## [Interface element records]
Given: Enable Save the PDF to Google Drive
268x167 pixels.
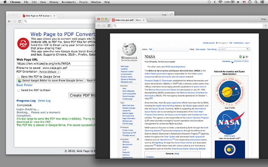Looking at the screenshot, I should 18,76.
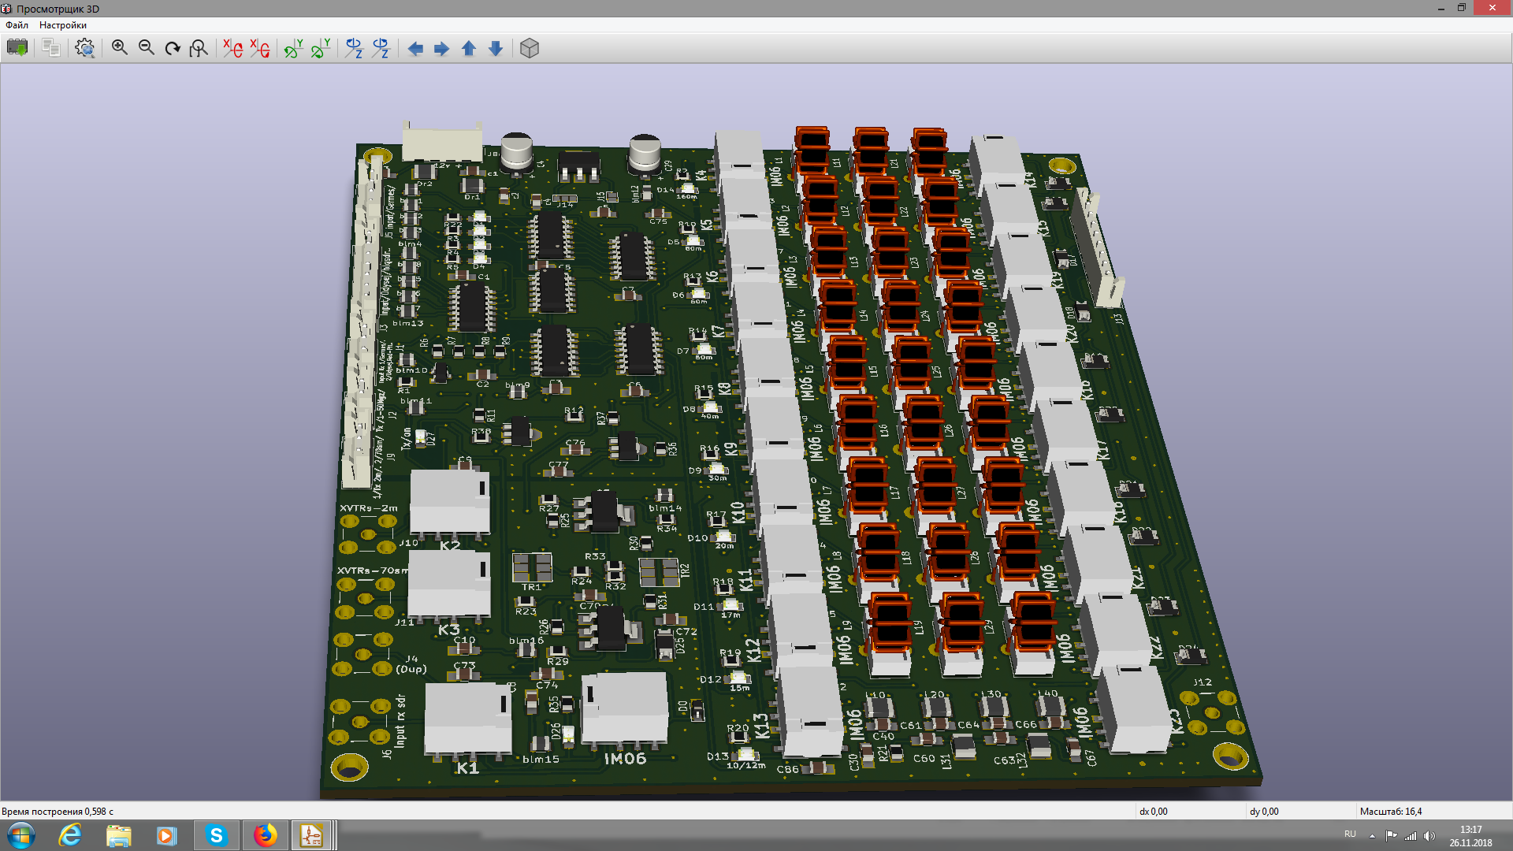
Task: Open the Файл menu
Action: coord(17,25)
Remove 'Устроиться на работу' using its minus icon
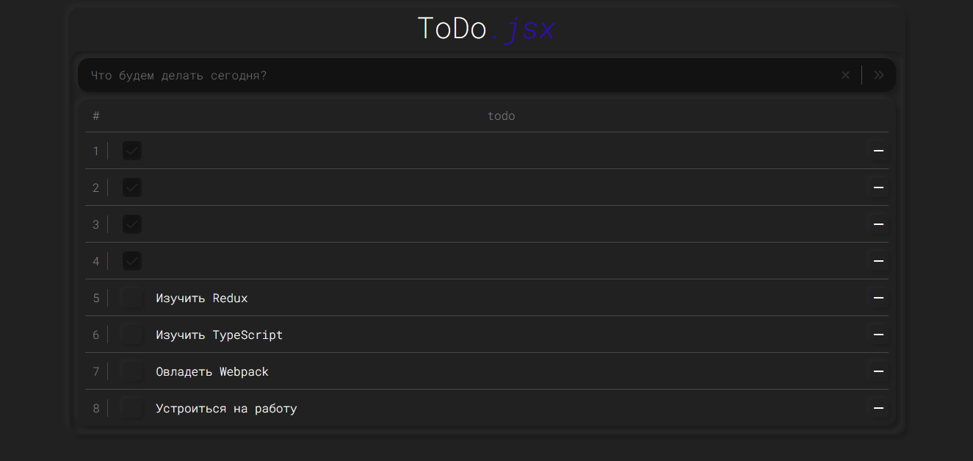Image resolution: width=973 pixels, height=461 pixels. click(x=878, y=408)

## [Task details]
Extract every line of text from the listing above word for word, leaving out the pictures.

## [Result of this exercise]
Given: Enable Save the PDF to Google Drive
268x167 pixels.
Looking at the screenshot, I should 18,76.
Task: Open the Файл menu
Action: coord(17,25)
Remove 'Устроиться на работу' using its minus icon
Image resolution: width=973 pixels, height=461 pixels. click(x=878, y=408)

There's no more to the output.